Afonso era um homem tranquilo, calmo até demais e muito trabalhador. Era completamente apaixonado por Estela,sua mulher a qual contraíra núpcias a mais de quinze anos.
Ele trabalhava numa oficina mecânica onde consertava os carros do pessoal do bairro e Estela, sua esposa, uma mulher alta, muito bonita e que apesar de estar beirando os cinquenta anos, conservava uma beleza escultural e que causava muito ciúme em Afonso, motivo inclusive de algumas brigas. Ela cuidava apenas da casa e só saia sozinha às vezes para ir ao supermercado ou a igreja, que ficava a poucos quarteirões de sua casa.
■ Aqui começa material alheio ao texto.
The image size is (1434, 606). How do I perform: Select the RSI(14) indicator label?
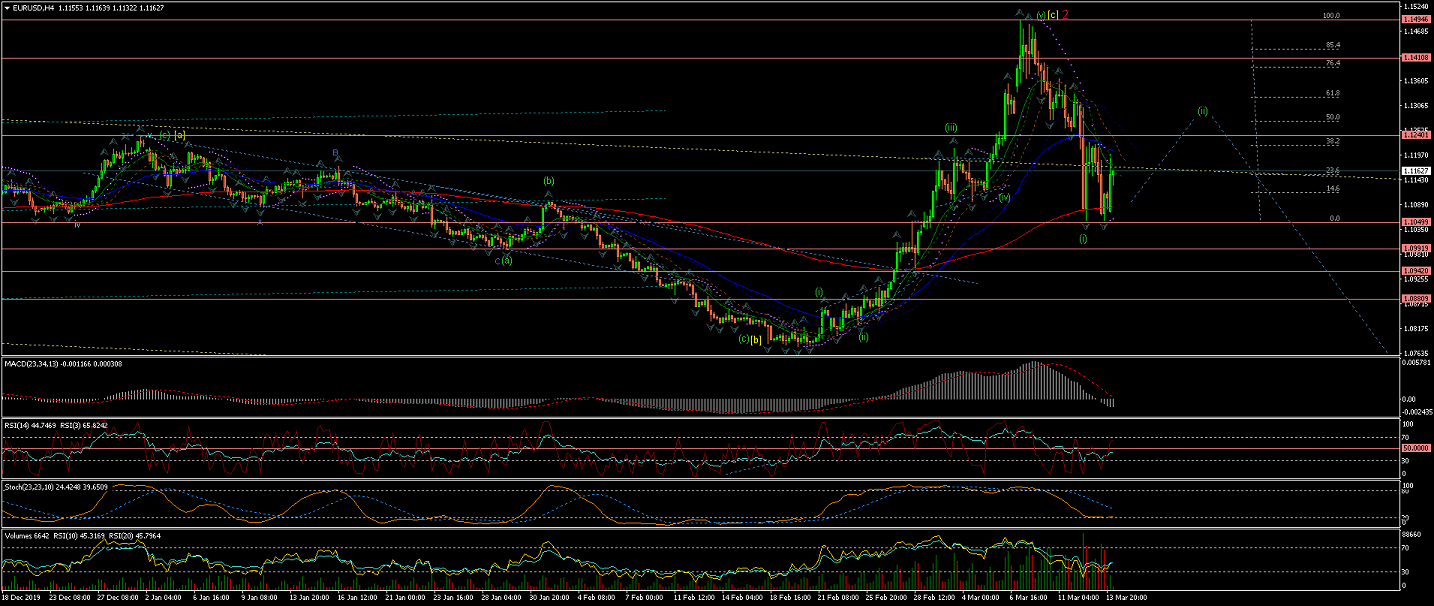pyautogui.click(x=20, y=424)
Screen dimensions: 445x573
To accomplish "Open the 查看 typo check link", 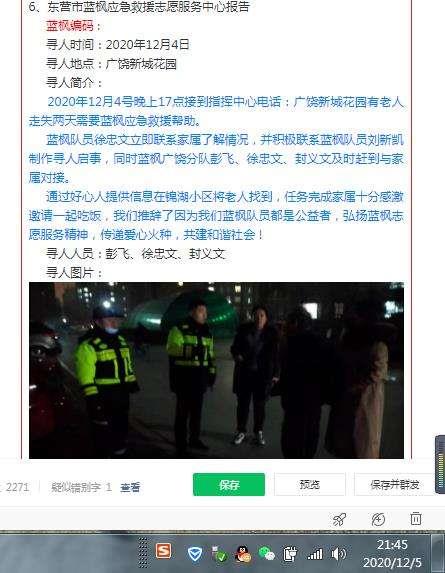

Mas tirando o ciúme, o casal vivia muito bem, ele tentava satisfazer todas as vontades de sua esposa e ela procurava sempre agradá-lo.
Mas essa rotina começou a mudar quando Estela começou a sair de casa rigorosamente todo dia por volta das 15 horas e retornava geralmente às 18 horas, pouco antes de Afonso chegar da oficina.
Os vizinhos do casal, entretanto começaram a comentar essas misteriosas saídas de Estela e em pouco tempo Afonso tornou-se motivo de chacota pelos vizinhos, conhecidos e clientes da oficina. Todos questionavam o fato de uma mulher estar traindo um marido tão apaixonado, gentil, companheiro e sempre presente.
Afonso, porém, nada sabia dessas furtivas saídas de Estela, pois quando chegava em casa depois de exaustivo dia de trabalho, a encontrava de banho tomado, perfumada, casa arrumada e comida na mesa, nada sugerindo, portanto que passara a tarde fora.
Mas as coisas tomaram rumos diferentes quando um maldoso vizinho começou a lhe envenenar com comentários sobre Estela.
Passando-se por bom moço e só “querendo ajudar” passou a relatar com detalhes todas as saídas da mulher, como por exemplo, as roupas que saia, o perfume, a maquiagem, a que horas ia para a rua e a que horas voltava sugerindo inclusive que Afonso ficasse atento pois achava que ela possivelmente poderia estar tendo um caso.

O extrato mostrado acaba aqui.